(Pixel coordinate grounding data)
□ □ □ □ □
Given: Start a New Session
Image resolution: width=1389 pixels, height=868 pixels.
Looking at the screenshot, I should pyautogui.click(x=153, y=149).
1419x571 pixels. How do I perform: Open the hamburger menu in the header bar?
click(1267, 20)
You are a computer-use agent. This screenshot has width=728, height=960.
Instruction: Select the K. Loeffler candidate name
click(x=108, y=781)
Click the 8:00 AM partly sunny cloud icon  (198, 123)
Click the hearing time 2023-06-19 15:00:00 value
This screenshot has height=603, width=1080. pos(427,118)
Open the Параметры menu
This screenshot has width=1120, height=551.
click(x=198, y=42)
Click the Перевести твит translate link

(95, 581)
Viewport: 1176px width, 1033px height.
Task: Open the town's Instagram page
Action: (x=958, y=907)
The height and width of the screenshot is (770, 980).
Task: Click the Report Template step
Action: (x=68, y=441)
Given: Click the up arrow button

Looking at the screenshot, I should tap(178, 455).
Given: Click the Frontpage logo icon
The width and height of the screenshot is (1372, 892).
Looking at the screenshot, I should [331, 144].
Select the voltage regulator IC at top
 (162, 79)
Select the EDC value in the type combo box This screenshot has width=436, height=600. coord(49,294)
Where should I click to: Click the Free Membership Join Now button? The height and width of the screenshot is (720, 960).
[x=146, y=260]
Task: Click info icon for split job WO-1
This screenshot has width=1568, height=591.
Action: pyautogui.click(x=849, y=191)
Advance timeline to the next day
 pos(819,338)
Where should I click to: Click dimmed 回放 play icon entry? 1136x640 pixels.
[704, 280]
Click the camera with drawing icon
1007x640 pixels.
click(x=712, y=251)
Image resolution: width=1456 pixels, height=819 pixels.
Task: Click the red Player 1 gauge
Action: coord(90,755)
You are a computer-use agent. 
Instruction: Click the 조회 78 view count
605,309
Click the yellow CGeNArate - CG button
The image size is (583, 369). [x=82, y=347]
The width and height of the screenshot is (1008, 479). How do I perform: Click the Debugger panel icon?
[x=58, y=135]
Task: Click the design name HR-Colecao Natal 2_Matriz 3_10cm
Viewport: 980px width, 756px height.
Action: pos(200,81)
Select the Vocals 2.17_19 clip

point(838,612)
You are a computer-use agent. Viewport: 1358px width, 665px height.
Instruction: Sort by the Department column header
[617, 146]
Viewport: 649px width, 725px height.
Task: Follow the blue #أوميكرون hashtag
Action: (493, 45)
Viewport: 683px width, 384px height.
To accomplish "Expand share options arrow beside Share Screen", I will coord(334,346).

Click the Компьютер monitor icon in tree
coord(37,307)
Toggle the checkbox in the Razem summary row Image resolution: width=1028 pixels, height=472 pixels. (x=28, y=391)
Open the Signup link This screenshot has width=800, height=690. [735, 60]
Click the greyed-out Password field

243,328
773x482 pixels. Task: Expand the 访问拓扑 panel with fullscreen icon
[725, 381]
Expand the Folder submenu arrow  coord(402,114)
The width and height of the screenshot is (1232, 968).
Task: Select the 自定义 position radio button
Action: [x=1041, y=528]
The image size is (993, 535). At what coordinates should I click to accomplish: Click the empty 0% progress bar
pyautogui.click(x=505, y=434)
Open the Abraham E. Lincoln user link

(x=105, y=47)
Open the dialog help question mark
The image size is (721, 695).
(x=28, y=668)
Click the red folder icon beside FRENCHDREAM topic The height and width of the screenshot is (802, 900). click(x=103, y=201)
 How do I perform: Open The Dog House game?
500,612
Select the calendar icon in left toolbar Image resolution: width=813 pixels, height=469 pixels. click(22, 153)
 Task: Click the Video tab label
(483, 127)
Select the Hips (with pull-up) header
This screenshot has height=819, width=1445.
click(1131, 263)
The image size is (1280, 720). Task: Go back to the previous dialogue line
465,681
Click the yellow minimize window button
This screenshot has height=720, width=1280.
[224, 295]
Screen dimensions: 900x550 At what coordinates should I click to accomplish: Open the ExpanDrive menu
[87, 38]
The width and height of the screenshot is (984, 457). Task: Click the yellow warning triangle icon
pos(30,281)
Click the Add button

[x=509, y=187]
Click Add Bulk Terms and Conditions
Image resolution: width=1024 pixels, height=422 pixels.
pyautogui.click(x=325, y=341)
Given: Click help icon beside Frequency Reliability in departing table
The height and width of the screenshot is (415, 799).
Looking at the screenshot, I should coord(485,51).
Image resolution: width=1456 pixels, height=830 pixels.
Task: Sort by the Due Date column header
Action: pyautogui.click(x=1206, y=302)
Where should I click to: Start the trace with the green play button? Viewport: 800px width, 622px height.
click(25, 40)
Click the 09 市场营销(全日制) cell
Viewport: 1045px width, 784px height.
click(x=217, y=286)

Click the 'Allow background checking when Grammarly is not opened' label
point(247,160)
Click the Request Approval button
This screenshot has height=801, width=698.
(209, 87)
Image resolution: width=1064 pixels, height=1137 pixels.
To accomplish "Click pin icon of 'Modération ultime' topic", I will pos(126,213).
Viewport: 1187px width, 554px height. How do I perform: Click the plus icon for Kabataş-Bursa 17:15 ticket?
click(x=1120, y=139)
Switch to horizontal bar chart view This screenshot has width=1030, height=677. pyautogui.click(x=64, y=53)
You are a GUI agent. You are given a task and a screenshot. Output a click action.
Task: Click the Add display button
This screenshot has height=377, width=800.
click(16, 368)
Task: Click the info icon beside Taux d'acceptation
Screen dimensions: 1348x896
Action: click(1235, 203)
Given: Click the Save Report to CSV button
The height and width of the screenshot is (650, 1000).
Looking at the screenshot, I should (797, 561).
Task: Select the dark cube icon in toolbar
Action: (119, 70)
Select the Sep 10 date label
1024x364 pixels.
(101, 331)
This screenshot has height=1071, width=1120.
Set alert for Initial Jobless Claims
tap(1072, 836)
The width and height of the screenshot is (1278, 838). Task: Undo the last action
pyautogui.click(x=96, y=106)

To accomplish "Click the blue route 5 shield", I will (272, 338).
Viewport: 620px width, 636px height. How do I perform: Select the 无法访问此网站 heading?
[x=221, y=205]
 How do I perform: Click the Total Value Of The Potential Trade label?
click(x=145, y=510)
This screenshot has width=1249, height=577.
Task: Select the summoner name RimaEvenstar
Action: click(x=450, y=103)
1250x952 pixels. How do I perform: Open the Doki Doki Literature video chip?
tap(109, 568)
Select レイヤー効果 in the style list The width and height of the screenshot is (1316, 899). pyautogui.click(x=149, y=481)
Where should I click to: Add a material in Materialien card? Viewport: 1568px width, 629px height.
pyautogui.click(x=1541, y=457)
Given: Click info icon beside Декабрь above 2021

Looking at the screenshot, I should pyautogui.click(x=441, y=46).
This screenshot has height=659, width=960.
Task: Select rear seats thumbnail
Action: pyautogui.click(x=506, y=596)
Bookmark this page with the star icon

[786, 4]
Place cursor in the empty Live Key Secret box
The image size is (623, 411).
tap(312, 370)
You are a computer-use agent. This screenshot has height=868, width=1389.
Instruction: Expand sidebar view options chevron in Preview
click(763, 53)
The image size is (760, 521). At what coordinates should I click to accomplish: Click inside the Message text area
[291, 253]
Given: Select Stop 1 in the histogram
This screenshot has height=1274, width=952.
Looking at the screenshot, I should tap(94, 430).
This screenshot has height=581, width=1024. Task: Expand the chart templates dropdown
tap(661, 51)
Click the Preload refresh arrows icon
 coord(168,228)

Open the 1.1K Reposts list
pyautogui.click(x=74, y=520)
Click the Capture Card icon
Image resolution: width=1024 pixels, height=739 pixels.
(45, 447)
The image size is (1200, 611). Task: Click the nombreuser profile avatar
□ □ □ □ □
ACTIVITY: All lines above with "will" in them should be returned.

RESPONSE TO THE TASK:
To accomplish "Expand share options arrow beside Share Screen", I will coord(334,346).
To accomplish "Click pin icon of 'Modération ultime' topic", I will pos(126,213).
To accomplish "Click the blue route 5 shield", I will (272, 338).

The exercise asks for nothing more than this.